A suitcase containing quantum inspiration on a trip across Europe: ‘We gained new insights’
A suitcase as a messenger of quantum science. That is the idea behind QuanTour, a project connecting researchers from 12 European universities. In December, the suitcase landed in Leiden. A month later, it is time to pass the baton to Copenhagen. But what happened to it in Leiden?
10 December: Physicist Mio Poortvliet receives the suitcase from his Scottish colleague Fred Brooke Barnes. Now it is his turn to take measurements with the quantum light source from the suitcase.
For those measurements, Poortvliet uses a very special device. It converts a stream of photons into pulses of just 500 photons. ‘From billions to just hundreds, a device that can do this is not for sale anywhere,’ Poortvliet says. ‘My colleagues Harry Visser and Arno van Amersfoort from the Electronics Department made it especially for our research.’
QuanTour
Since April 2024, QuanTour's suitcase has been traveling around 12 European universities as a ‘Q-torch’: a kind of Olympic flame announcing the International Year of Quantum Science and Technology 2025. Experiments will be conducted at each location and the results shared.
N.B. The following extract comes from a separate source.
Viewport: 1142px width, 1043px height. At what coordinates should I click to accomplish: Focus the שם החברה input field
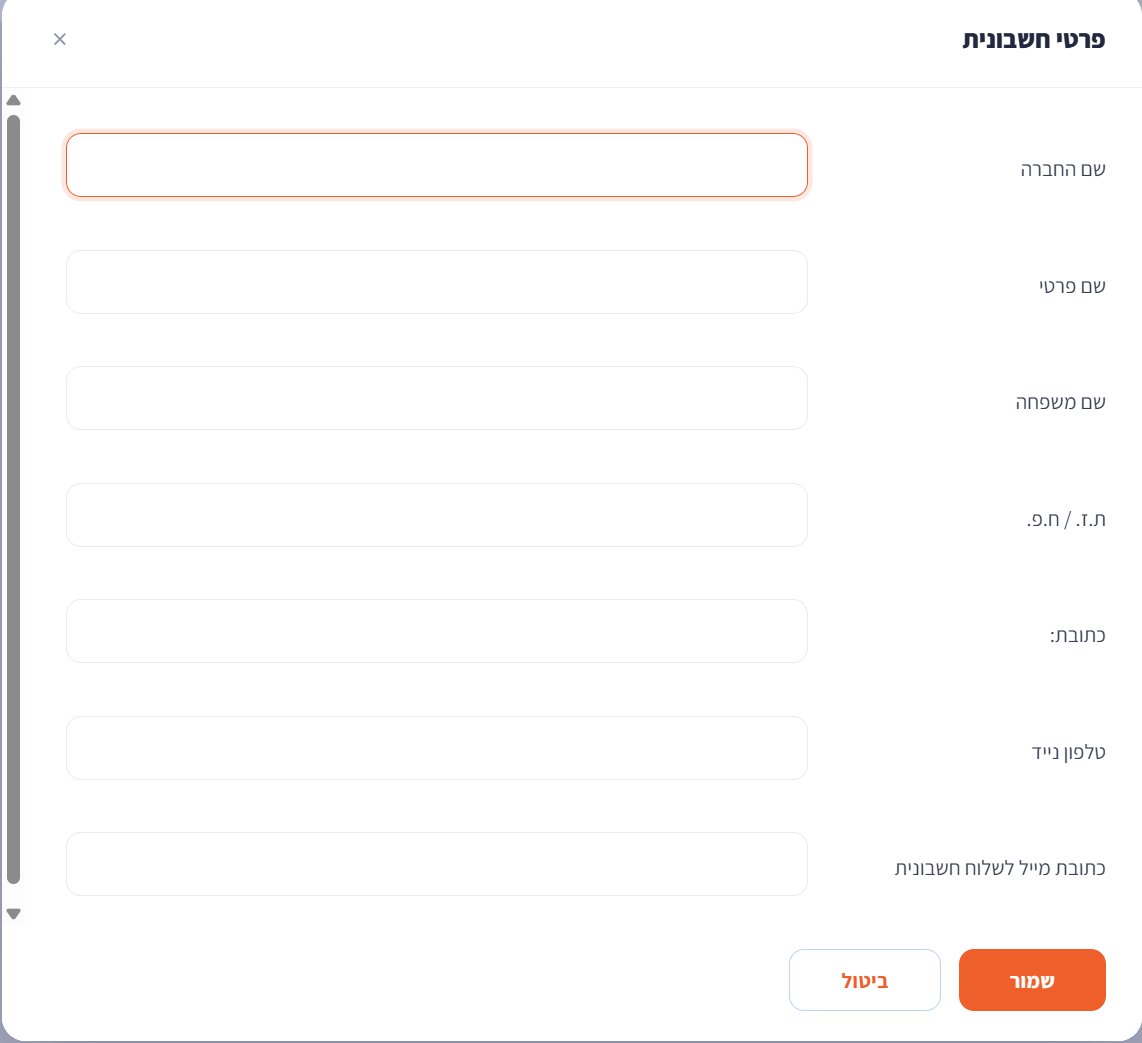[437, 165]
‘The chip they brought us is very different from the samples we have lying around ourselves at our lab,’ says an enthusiastic Poortvliet. ‘It is a relatively simple structure which makes it like the simplest chips we have ourselves. This allows us to do different experiments with it.’ Poortvliet discovers that the QuanTour-chip responds differently to the reflection of different colors of light. ‘This structure helps to collect the light, which makes the measurements much easier.’
‘You must do this very carefully. You don't want to make any mistakes here.’
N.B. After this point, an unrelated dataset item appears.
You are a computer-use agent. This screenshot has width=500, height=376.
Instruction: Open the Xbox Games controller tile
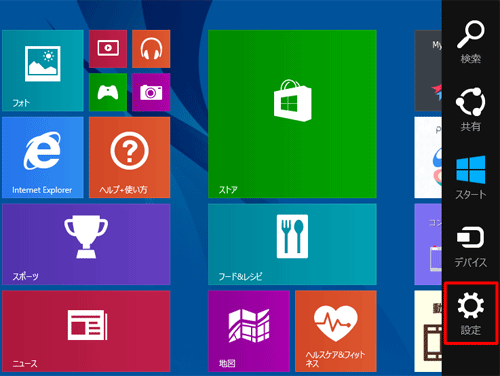(x=108, y=92)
Making photons collide on the super-cold chip
The light particles in pulses travel further through fiber-optic cables in the lab towards the cryostat, a device that can reach and hold extremely low temperatures. A critical moment is placing the QuanTour chip in this cryostat. According to Poortvliet the most nerve-racking moment. ‘It involves a very fragile semiconductor structure at the nanoscale. You must do this very carefully. You don't want to make any mistakes here.’
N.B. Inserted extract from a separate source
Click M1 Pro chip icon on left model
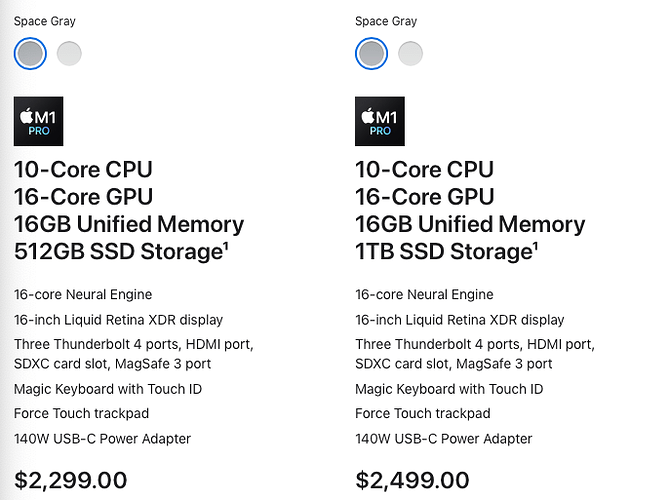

You then turn the cryostat ‘on’ and after just a few hours of cooling, the temperature is 4 Kelvin, or -269.15° Celsius. This extremely low temperature amplifies all the quantum effects in the material. ‘We then let the photons from the fiber-optic cable ‘collide’ on the chip and recapture the reflected light,’ says Poortvliet. ‘Finally, the photons arrive via two fiber-optic wires to the photon counter at the very back of the lab, which performs analyses on these light particles.’
New insights for innovations such as solar cells
By investigating the interaction of light and matter, physicists gain knowledge for innovations such as better imaging techniques, quantum communication, sensors, and solar cells.
Poortvliet also gained new insights in this QuanTour month: ‘The other, relatively simple structure on this QuanTour chip proved especially useful in ‘collecting’ light particles. With this knowledge, we can now probably adjust our own, more complex chips faster in the future at the start of a series of new measurements.’
Copenhagen is the next destination
Poortvliet handed over the suitcase to Nika Akopian's team in Copenhagen on 13th of January. Next, the case will travel to Stockholm and Wroclaw in Poland, before arriving back at his home base in Germany in April 2025.